> **Work request**: Every line of the records below from the line with "Screen dimensions: 406x229" up to and including the line with "Image resolution: width=973" must be reproduced exactly, and no line outside that range.

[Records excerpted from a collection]

Content starts

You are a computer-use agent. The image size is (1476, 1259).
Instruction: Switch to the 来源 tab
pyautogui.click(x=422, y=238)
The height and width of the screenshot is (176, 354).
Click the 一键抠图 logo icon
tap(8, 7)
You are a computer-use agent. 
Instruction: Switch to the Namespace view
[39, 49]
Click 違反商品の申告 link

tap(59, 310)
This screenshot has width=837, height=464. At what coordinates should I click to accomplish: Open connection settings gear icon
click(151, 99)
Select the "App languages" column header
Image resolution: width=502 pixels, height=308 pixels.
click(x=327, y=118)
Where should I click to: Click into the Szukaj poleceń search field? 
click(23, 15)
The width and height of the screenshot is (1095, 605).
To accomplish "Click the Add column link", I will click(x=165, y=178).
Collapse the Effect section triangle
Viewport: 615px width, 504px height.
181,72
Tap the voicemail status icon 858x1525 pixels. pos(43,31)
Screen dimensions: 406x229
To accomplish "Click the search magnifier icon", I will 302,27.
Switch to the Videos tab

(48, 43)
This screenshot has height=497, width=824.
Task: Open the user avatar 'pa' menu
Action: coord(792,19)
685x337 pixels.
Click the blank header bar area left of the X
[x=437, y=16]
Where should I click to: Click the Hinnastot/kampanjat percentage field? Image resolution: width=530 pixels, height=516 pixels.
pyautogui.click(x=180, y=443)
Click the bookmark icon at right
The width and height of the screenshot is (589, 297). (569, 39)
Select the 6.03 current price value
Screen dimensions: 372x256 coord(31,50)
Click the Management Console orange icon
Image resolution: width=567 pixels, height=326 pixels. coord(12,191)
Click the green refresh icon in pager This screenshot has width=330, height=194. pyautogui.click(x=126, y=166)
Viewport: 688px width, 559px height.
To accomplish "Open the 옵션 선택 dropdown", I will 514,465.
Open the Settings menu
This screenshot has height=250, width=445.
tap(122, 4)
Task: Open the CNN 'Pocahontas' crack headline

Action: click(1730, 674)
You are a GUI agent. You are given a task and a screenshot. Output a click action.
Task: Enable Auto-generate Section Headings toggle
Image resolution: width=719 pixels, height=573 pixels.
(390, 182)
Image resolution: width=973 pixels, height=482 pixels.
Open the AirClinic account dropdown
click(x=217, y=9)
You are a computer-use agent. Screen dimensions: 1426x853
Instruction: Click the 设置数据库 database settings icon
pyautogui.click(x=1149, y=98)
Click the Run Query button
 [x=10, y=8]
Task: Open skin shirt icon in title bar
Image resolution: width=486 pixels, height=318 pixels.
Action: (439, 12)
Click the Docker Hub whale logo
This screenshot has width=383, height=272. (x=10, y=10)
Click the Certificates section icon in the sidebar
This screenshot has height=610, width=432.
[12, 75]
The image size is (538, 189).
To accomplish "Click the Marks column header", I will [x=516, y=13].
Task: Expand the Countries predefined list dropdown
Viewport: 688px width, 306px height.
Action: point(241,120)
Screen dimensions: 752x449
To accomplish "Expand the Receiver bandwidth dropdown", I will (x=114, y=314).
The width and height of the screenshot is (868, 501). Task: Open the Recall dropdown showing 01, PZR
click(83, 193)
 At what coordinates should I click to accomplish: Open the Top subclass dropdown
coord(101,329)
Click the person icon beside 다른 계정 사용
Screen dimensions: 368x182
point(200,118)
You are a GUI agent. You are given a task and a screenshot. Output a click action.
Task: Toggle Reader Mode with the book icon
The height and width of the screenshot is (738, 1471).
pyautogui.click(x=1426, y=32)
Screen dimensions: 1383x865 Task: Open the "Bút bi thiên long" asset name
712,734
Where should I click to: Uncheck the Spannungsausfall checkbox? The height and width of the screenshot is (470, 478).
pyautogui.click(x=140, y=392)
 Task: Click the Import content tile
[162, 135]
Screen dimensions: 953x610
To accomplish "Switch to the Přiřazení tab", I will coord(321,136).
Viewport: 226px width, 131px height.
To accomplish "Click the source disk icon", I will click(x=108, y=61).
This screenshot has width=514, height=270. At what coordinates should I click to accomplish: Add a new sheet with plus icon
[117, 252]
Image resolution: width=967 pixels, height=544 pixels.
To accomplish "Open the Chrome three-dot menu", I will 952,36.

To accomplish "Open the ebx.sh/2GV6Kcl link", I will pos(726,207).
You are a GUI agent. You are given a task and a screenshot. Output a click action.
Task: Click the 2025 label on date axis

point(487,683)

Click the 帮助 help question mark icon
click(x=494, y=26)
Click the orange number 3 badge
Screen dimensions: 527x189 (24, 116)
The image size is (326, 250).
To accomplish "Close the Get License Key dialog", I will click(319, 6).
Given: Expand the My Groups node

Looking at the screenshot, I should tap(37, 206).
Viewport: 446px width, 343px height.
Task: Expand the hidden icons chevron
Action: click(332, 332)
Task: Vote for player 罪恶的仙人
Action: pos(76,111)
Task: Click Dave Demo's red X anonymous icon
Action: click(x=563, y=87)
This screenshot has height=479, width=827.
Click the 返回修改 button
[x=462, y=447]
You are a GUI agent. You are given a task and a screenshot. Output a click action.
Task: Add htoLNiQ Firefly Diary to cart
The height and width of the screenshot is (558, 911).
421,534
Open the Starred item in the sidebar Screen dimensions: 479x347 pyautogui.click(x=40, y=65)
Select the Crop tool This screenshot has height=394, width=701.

Content ends

> **Final answer**:
Screen dimensions: 406x229
To accomplish "Click the search magnifier icon", I will 302,27.
Switch to the Videos tab

(48, 43)
This screenshot has height=497, width=824.
Task: Open the user avatar 'pa' menu
Action: coord(792,19)
685x337 pixels.
Click the blank header bar area left of the X
[x=437, y=16]
Where should I click to: Click the Hinnastot/kampanjat percentage field? Image resolution: width=530 pixels, height=516 pixels.
pyautogui.click(x=180, y=443)
Click the bookmark icon at right
The width and height of the screenshot is (589, 297). (569, 39)
Select the 6.03 current price value
Screen dimensions: 372x256 coord(31,50)
Click the Management Console orange icon
Image resolution: width=567 pixels, height=326 pixels. coord(12,191)
Click the green refresh icon in pager This screenshot has width=330, height=194. pyautogui.click(x=126, y=166)
Viewport: 688px width, 559px height.
To accomplish "Open the 옵션 선택 dropdown", I will 514,465.
Open the Settings menu
This screenshot has height=250, width=445.
tap(122, 4)
Task: Open the CNN 'Pocahontas' crack headline

Action: click(1730, 674)
You are a GUI agent. You are given a task and a screenshot. Output a click action.
Task: Enable Auto-generate Section Headings toggle
Image resolution: width=719 pixels, height=573 pixels.
(390, 182)
Image resolution: width=973 pixels, height=482 pixels.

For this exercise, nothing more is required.